The St. Patrick's Day corned beef and cabbage dinner tastes a little bland and boring to me. I have to throw in some Creole seasoning and some Louisiana hot sauce, at the very least. That's like combining St. Patrick's Day and Mardi Gras, and that's just wrong.
I'm sure St. Patrick was a swell fellow, and I do not want to be disrespectful. After all, he is the patron saint of Ireland and drove out all the snakes from the Emerald Isle. And some of my ancestors came from Ireland. So, I'll raise me a pint of beer today, for sure.
However, think about how different things would be if St. Patty had been the patron saint of – oh, let's say, uh – France. Yes, France! And he had chased out all the snakes from all the vineyards and fields there. Think what we might be eating today. I can close my eyes and smack my lips and envision it deliciously.
Today we might be eating chateaubriand and cabbage. Oh, yeah, thick-cut, fired-up, tender fillet of beef, accompanied by French-style braised red cabbage with roasted garlic and bleu cheese. Now we're talking about some good chow. And if you don't like the French beer choices, there's plenty of good wines to pick from. Or, heck, drink some Guinness.
Think about how it would be if St. Patrick had been the patron saint of Korea. It would be time to get culinarily crazy, chowhounds. We could be looking at a dinner of Korean marinated grilled beef with fermented cabbage. That's right! I'm talking about scrumptious beef bulgogi with kimchi, also spelled kimchee, also known as gimchi. Just thinking about it has my taste buds yapping and my brain ready to blow out the top of my head. Fire up the grill and pass me a Korean OB Golden Lager, or a black Irish Guinness, please.
In reality, the corned beef and cabbage tradition isn't really Irish, anyway. I understand that the meal was created in America by Irish immigrants, who wanted to celebrate St. Patrick's Day but who were too poor to buy the expensive bacon and other ingredients traditional to a fine Irish meal. Beef brisket was the cheapest meat, and cabbage was the cheapest vegetable. And that's why every March 17, we have to eat that bland grub and wash it down with tasty beer.
I'm going to hear about this little spiel from some of my friends, who are cooking corned beef and cabbage today. They'll say that my negative take on their cooked-to-death brisket and cabbage was uncalled for and that I exhibited conduct unbecoming of a gyrene – who enjoys almost all food that enters his mouth cavity, even combat rations. All right, I apologize.

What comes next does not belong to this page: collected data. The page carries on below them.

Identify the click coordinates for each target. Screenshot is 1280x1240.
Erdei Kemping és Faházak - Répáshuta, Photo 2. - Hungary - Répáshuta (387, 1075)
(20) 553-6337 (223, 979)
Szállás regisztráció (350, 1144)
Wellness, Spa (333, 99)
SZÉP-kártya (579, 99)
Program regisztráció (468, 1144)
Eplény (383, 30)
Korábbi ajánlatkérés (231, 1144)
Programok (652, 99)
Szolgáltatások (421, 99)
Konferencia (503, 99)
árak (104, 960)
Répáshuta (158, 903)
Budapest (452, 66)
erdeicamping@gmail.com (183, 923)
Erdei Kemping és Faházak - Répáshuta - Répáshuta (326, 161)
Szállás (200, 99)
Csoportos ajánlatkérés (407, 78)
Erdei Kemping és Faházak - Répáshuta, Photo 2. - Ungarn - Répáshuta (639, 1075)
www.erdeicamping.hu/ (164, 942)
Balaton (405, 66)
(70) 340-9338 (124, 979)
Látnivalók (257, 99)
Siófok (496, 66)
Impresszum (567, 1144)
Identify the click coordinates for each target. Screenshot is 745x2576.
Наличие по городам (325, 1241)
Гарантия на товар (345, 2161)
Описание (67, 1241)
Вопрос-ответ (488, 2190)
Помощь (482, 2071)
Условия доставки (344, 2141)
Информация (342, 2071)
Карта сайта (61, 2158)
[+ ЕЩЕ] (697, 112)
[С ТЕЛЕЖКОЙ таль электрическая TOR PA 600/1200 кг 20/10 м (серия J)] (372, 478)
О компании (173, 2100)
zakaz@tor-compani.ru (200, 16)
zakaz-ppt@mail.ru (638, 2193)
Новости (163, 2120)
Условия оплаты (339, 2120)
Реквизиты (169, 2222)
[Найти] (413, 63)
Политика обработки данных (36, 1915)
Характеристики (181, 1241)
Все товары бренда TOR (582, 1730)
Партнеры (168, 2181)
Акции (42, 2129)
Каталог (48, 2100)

But, listen, I have one friend who thinks her corned beef and cabbage dinner is the greatest meal the world has ever known. She takes all day mothering it and caring for it. Then we're invited over to eat it, and my wife raves about how wonderful it is. Of course, my wife is from Norway, where anything cooked all day will probably be appreciated. No offense, Norskies. I, on the other hand, do not adore my friend's brisket and cabbage so much, but I smile and say at least one "Umm." If only I could say, "Can you pass me some more bulgogi, please?"
Oh-oh. If my friend reads this, I'm in trouble with her, too. Oh, geez, and I'm sure I've annoyed some Norwegians also. Listen up, everybody. I apologize again, and my apology is universal and all-encompassing. I'm sorry, OK?
Whatever I am offered to eat today, I shall not complain. I just won't eat so much. Besides, that leaves more room for a bit more brew.